The results of this study confirmed that glucose levels and blood pressure are significant factors associated with mortality risk. Recent advancements in wearable sensor technology have made it possible to continuously monitor these parameters in daily life. Notably, minimally invasive blood glucose monitoring has progressed considerably, with technologies now available to estimate long-term glucose levels from interstitial fluid using shallow needles [41]. Similarly, non-invasive methods for estimating blood pressure via optical sensors embedded in smartwatches and activity trackers are becoming increasingly practical [42,43,44,45,46,47,48]. These advancements enable real-time health monitoring without relying solely on spot measurements taken at medical facilities. The strong association between glucose levels, diastolic blood pressure, and mortality risk highlighted by this study underscores the importance of using wearable sensors for continuous monitoring.

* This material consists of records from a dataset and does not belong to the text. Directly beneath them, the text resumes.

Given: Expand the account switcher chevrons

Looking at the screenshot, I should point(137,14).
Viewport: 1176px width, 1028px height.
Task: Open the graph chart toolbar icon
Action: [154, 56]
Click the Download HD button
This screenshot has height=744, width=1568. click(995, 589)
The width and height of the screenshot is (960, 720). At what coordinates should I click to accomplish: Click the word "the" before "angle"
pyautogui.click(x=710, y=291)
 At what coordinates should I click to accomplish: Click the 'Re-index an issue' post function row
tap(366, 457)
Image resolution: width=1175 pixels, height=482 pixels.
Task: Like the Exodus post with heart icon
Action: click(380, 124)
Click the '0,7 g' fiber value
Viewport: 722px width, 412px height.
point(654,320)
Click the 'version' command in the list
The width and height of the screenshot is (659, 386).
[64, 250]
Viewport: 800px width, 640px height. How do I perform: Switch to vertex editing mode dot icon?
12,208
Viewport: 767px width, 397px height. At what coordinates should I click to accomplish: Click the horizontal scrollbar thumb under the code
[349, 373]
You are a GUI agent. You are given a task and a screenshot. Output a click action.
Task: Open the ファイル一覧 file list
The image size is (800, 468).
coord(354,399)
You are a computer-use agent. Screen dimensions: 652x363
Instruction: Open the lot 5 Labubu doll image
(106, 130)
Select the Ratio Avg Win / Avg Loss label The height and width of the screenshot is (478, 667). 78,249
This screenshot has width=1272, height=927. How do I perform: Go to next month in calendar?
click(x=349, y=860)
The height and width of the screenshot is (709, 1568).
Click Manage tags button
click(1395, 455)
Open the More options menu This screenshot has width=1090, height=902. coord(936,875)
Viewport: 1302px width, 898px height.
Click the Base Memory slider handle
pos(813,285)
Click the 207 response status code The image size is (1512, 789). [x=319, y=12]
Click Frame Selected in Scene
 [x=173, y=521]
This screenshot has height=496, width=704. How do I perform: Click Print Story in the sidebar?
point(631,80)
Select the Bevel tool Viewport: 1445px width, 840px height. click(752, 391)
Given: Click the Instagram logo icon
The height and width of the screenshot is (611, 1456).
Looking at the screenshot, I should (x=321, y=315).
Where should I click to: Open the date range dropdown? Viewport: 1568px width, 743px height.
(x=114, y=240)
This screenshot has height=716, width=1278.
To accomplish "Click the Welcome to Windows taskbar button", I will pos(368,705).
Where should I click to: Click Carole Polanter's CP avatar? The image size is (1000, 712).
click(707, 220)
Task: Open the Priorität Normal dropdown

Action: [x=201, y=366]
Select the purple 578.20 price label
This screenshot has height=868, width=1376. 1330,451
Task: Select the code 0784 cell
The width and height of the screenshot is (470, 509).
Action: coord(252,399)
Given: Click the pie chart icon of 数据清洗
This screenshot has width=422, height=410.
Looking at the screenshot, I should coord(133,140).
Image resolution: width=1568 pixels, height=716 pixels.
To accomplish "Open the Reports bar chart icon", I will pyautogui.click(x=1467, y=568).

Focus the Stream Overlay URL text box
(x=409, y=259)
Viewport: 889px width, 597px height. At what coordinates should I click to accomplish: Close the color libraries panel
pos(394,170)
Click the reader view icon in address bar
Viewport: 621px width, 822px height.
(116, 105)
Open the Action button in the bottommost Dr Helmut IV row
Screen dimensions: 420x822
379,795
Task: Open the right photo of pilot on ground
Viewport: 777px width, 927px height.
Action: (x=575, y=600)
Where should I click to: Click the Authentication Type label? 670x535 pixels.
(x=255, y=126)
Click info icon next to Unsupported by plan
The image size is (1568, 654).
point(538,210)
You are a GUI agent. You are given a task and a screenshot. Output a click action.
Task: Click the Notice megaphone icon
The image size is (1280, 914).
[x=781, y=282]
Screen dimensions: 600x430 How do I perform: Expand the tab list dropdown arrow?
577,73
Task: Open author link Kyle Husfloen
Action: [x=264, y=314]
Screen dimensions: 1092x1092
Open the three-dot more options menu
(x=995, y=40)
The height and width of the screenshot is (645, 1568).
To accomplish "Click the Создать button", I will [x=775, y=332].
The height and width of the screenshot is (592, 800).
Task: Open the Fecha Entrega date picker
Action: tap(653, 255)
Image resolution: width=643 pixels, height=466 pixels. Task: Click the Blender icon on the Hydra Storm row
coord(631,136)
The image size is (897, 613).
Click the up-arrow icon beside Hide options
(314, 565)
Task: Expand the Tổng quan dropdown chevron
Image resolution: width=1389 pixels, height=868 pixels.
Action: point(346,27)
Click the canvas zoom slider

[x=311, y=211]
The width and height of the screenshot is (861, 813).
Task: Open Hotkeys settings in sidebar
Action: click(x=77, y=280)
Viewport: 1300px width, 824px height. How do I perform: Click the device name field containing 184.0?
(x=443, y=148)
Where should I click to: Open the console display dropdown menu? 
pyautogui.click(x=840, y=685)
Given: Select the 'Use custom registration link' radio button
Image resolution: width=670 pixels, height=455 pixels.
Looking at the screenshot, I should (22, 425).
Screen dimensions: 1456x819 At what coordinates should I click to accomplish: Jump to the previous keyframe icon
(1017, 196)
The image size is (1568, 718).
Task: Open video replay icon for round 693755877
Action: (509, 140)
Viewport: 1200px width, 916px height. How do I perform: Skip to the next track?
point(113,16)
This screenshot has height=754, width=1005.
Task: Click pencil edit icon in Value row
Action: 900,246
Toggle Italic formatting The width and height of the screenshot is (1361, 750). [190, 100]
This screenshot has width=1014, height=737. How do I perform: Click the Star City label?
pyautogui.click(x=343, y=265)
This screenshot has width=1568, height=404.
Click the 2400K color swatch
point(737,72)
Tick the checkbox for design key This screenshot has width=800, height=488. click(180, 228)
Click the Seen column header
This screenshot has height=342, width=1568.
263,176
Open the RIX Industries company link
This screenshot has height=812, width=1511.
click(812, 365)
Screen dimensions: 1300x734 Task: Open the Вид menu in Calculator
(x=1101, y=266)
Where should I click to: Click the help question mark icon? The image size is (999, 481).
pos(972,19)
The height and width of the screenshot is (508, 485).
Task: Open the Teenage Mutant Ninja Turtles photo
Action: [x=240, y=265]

Elevated blood glucose levels are known to increase the risk of heart disease through diabetes and metabolic syndrome. By tracking glucose levels daily, early intervention and lifestyle modifications can be more effectively implemented. Likewise, sustained increases in diastolic blood pressure place chronic stress on the cardiovascular system, increasing the risk of arteriosclerosis and heart failure, making real-time monitoring highly valuable.

Wearable sensors are especially beneficial for older adults and individuals living in remote areas who may have difficulty accessing healthcare facilities regularly. These devices facilitate early medical intervention by detecting health risks before symptoms become apparent. Additionally, self-reported information, such as the presence of coronary artery disease, can be integrated with real-time data to provide personalized risk assessments and health management. Long-term data collection via wearable sensors offers several advantages over conventional cross-sectional studies, including risk assessment that accounts for temporal fluctuations. This approach not only enables tailored lifestyle guidance and timely treatment but also has the potential to identify new predictive markers. However, this study has several limitations, primarily related to the dataset used for analysis. The findings were based on the Framingham dataset, which, while demonstrating the utility of machine learning models for heart disease risk prediction, has inherent biases.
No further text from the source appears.